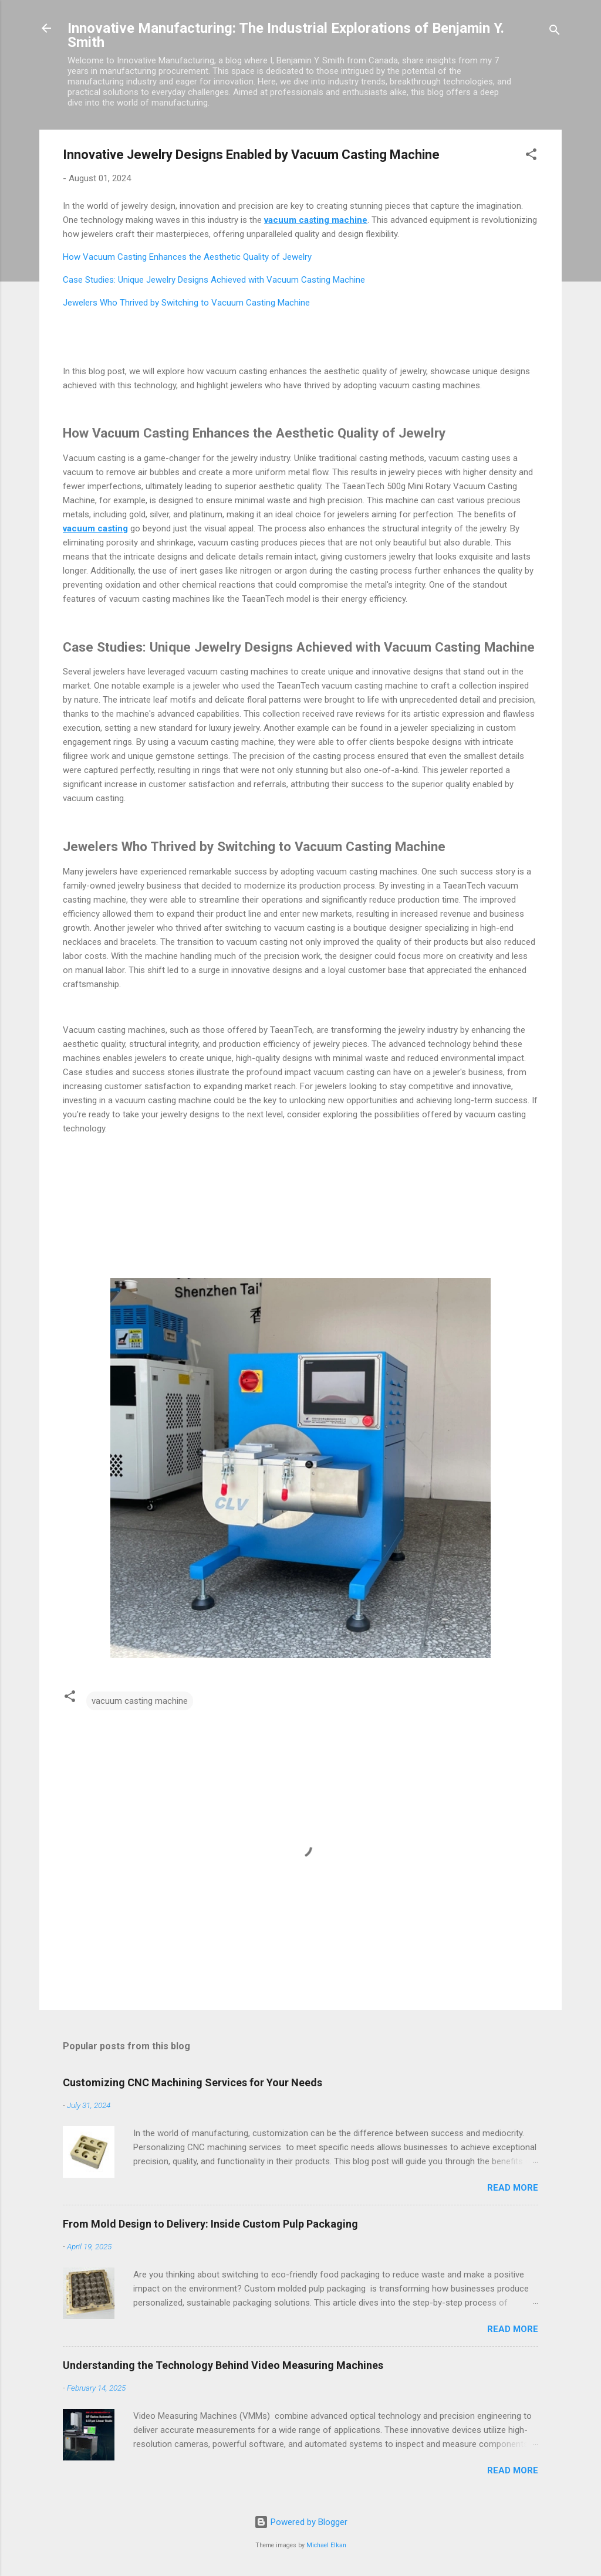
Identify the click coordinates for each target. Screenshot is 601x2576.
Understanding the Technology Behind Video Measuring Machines (223, 2365)
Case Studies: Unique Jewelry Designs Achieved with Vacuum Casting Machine (214, 279)
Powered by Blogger (300, 2522)
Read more (512, 2187)
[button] (531, 156)
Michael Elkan (326, 2545)
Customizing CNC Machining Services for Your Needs (192, 2082)
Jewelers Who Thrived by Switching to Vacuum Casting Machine (186, 302)
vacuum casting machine (140, 1701)
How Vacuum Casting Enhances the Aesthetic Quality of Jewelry (187, 257)
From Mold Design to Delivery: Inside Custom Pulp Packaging (210, 2224)
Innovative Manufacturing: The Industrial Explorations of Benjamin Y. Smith (285, 35)
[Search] (555, 32)
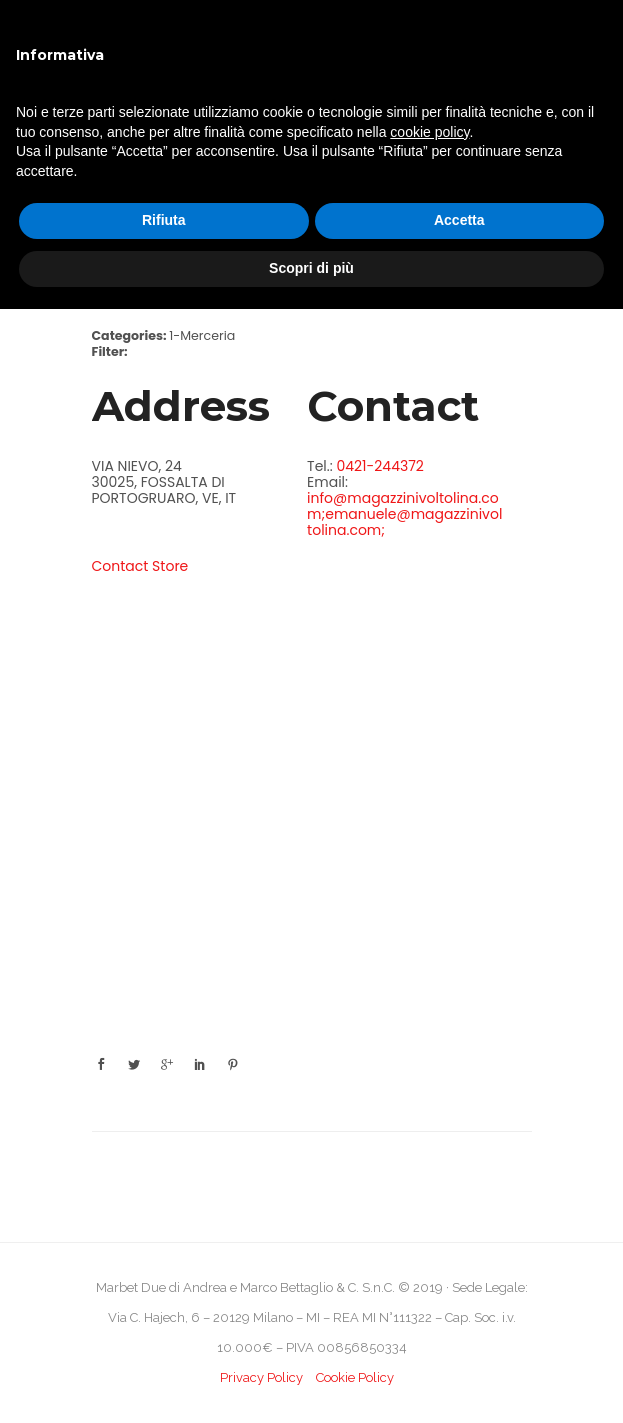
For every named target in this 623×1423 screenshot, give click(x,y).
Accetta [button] (459, 220)
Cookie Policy (355, 1377)
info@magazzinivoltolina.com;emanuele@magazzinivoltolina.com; (404, 514)
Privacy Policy (261, 1377)
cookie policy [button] (429, 132)
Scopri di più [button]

━━━━━━

→ **Exercise brief**
Please render the records above as a numbered list, leaving out blank lines and the pictures.

→ **Reply to the task**
1. Identify the click coordinates for each target. Screenshot is 601x2576.
2. Understanding the Technology Behind Video Measuring Machines (223, 2365)
3. Case Studies: Unique Jewelry Designs Achieved with Vacuum Casting Machine (214, 279)
4. Powered by Blogger (300, 2522)
5. Read more (512, 2187)
6. [button] (531, 156)
7. Michael Elkan (326, 2545)
8. Customizing CNC Machining Services for Your Needs (192, 2082)
9. Jewelers Who Thrived by Switching to Vacuum Casting Machine (186, 302)
10. vacuum casting machine (140, 1701)
11. How Vacuum Casting Enhances the Aesthetic Quality of Jewelry (187, 257)
12. From Mold Design to Delivery: Inside Custom Pulp Packaging (210, 2224)
13. Innovative Manufacturing: The Industrial Explorations of Benjamin Y. Smith (285, 35)
14. [Search] (555, 32)
15. For every named target in this 623×1423 screenshot, give click(x,y).
16. Accetta [button] (459, 220)
17. Cookie Policy (355, 1377)
18. info@magazzinivoltolina.com;emanuele@magazzinivoltolina.com; (404, 514)
19. Privacy Policy (261, 1377)
20. cookie policy [button] (429, 132)
21. Scopri di più [button]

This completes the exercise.